## Directive
Convert everything from the line containing "Where should I click to: Click the 200" down to the line containing "will (2306, 249)." into a two-column CSV with the header task,action. Give one line for each row, and put its text and its answer each in a single quoted field, with line breaks replaced by spaces.

┌──

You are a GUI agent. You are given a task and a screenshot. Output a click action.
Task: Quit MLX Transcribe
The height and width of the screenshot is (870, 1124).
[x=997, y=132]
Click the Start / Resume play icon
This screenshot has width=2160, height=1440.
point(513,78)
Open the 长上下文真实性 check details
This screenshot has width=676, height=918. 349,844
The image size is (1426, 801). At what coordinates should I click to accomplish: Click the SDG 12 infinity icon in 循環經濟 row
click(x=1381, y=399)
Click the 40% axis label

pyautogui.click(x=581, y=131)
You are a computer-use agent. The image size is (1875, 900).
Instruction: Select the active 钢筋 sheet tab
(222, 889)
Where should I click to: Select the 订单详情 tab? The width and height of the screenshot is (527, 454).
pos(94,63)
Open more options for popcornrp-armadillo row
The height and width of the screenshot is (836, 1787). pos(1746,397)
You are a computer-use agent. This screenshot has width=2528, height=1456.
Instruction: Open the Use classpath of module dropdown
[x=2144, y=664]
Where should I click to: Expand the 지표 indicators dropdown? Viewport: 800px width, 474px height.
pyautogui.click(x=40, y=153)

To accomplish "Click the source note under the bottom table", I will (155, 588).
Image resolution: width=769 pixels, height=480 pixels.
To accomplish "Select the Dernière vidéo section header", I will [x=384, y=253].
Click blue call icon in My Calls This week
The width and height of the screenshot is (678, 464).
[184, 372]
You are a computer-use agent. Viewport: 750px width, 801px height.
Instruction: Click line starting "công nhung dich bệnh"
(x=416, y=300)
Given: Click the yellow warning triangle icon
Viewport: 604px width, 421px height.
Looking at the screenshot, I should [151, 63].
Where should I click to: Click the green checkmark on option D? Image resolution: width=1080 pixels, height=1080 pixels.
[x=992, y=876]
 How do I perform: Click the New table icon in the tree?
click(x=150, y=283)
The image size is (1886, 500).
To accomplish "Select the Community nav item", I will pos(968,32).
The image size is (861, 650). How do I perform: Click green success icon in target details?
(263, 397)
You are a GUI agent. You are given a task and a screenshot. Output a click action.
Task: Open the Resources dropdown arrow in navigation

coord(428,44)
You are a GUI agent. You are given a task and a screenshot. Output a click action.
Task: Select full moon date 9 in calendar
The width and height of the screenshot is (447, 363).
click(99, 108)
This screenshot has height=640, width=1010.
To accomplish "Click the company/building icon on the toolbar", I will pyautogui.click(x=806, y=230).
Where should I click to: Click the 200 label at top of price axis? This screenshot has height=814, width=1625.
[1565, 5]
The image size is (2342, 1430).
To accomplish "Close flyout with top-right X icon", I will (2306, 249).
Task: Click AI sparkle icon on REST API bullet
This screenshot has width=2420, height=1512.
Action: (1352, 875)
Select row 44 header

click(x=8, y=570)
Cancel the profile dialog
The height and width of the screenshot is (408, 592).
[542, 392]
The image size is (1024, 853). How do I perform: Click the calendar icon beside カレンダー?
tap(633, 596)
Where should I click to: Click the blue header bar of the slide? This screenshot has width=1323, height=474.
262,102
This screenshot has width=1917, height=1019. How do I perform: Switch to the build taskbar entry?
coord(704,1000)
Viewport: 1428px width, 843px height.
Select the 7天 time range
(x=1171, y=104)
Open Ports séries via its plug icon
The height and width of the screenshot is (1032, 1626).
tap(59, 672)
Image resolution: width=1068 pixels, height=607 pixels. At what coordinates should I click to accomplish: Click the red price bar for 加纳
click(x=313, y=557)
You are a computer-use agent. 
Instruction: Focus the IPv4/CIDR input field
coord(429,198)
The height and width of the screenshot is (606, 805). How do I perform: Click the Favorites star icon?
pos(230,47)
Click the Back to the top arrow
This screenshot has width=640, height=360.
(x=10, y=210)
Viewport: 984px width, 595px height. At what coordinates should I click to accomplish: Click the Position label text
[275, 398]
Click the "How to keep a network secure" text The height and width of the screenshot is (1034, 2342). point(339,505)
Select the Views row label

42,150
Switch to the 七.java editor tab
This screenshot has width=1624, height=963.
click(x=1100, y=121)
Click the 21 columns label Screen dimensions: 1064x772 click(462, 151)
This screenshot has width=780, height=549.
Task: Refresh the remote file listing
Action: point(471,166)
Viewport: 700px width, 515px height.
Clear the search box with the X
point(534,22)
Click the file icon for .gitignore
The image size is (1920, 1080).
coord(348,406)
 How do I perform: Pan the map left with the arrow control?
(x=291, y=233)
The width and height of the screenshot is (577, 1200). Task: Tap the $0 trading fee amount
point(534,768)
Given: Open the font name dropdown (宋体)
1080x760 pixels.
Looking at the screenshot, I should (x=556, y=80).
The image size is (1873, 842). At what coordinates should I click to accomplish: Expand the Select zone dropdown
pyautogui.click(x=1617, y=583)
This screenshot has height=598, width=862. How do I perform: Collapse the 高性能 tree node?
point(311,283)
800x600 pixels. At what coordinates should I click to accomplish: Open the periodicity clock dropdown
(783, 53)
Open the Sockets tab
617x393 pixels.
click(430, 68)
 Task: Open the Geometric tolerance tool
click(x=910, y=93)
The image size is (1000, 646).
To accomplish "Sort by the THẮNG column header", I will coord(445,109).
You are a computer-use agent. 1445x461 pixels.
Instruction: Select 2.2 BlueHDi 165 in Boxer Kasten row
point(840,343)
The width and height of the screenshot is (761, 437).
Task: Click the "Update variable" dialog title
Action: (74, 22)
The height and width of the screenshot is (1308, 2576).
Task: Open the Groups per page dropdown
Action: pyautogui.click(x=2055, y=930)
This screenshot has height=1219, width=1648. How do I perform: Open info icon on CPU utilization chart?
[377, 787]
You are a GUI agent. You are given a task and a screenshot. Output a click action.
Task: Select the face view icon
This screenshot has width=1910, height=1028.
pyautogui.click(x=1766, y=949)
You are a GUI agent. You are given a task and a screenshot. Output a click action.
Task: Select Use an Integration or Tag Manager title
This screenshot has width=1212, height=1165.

└──

## Result for this exercise
task,action
"Where should I click to: Click the 200 label at top of price axis? This screenshot has height=814, width=1625.","[1565, 5]"
"The image size is (2342, 1430). To accomplish ""Close flyout with top-right X icon"",","I will (2306, 249)."